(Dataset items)
▼▼▼

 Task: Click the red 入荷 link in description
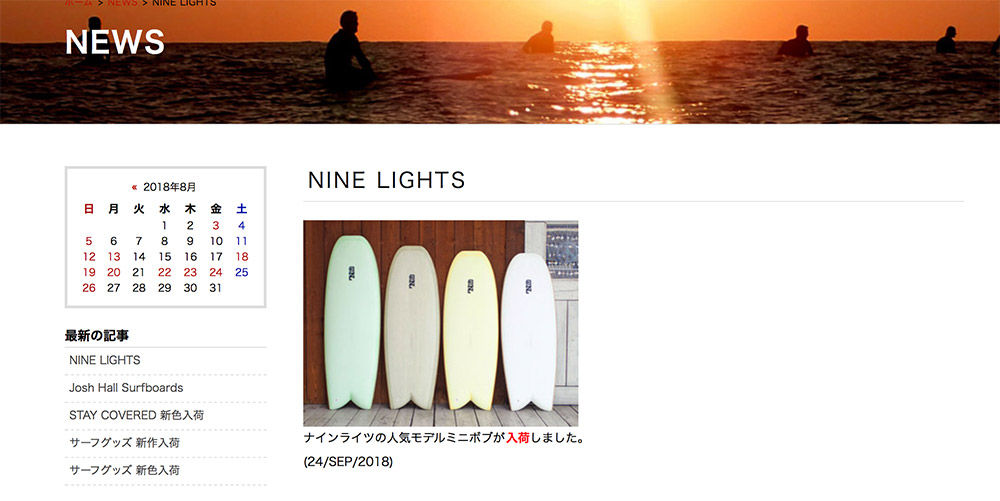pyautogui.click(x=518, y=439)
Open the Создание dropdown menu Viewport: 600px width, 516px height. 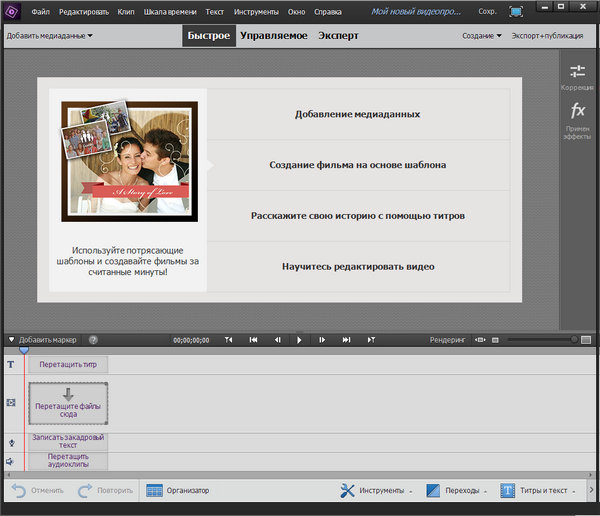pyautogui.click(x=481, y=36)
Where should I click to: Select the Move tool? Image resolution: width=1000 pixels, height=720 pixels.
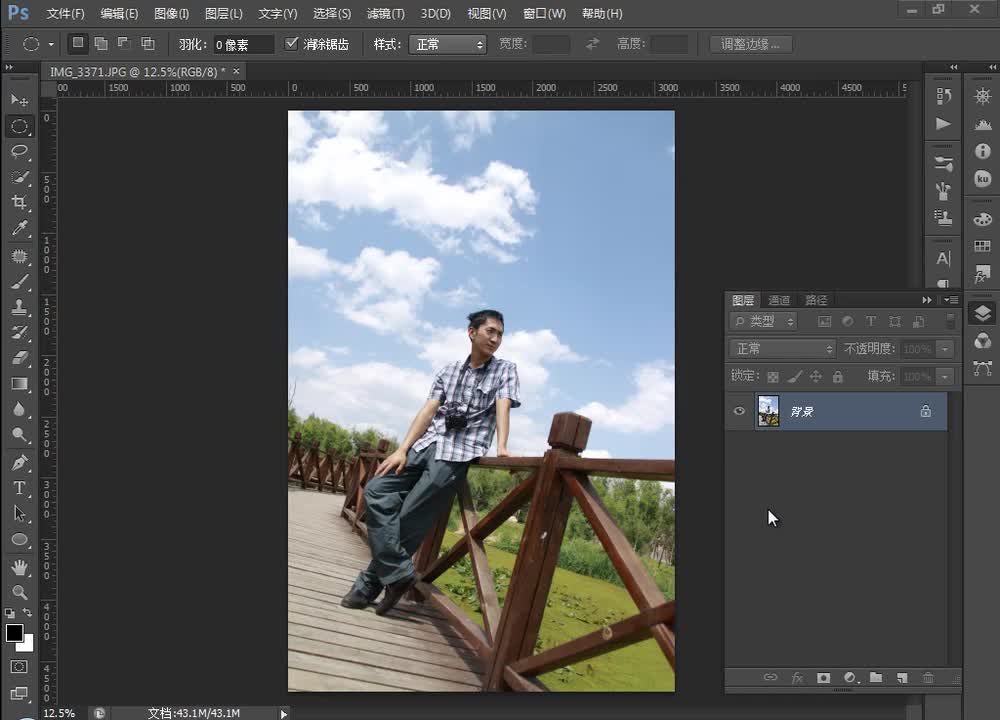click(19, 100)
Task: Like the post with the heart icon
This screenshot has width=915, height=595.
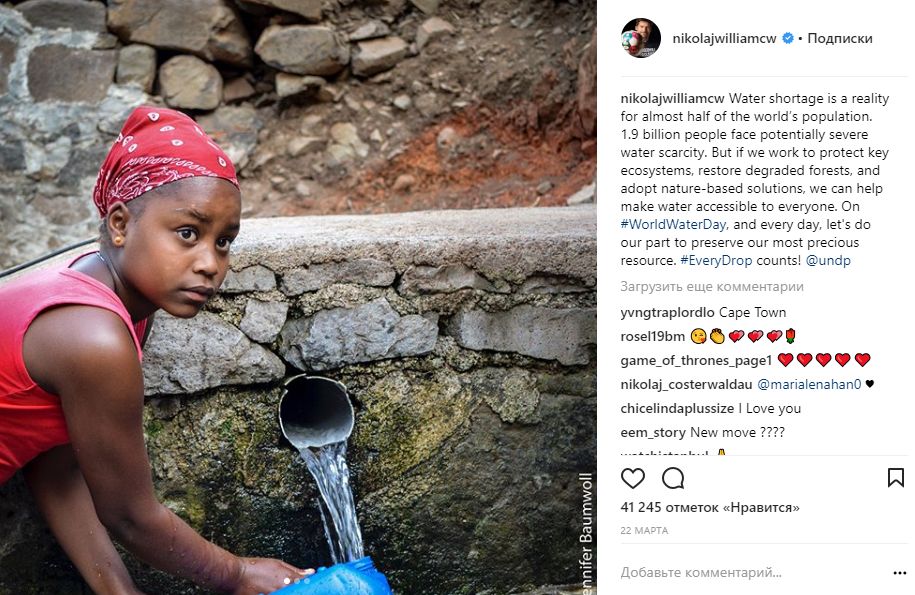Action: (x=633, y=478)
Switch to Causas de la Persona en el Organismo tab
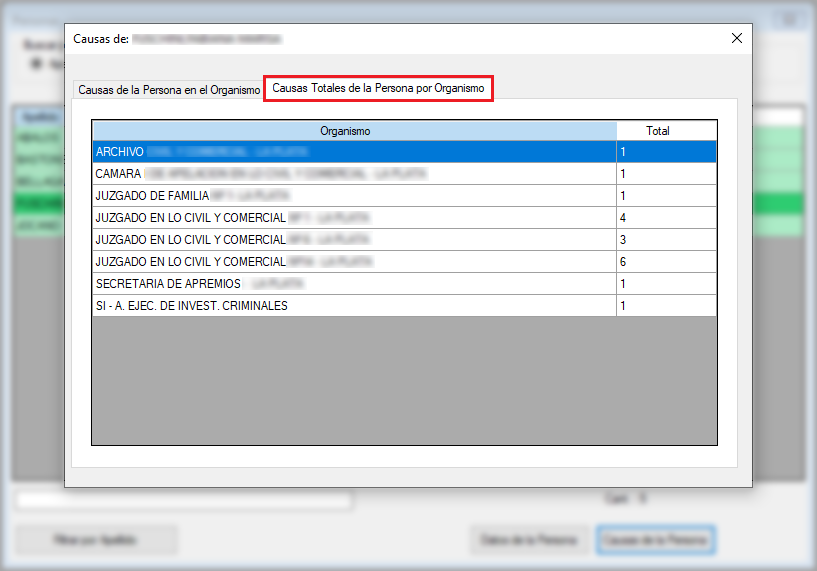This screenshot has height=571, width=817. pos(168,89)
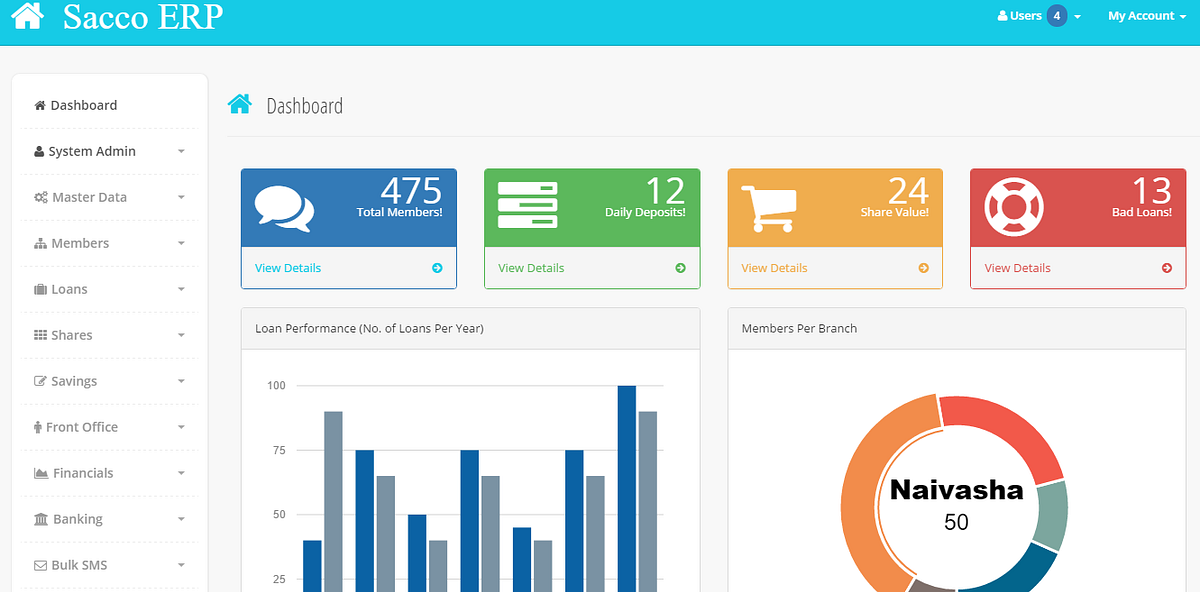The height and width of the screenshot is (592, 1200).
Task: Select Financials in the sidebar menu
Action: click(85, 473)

▲▲▲

» About this task: Where the line containing "This screenshot has width=915, height=595." appears in the entries above, start there and set down every line exactly through the last one, inclusive; omit pictures.

» Output for this exercise:
This screenshot has width=915, height=595.
Action: (x=633, y=478)
Switch to Causas de la Persona en el Organismo tab
This screenshot has height=571, width=817. pos(168,89)
The height and width of the screenshot is (592, 1200).
Task: Select Financials in the sidebar menu
Action: click(85, 473)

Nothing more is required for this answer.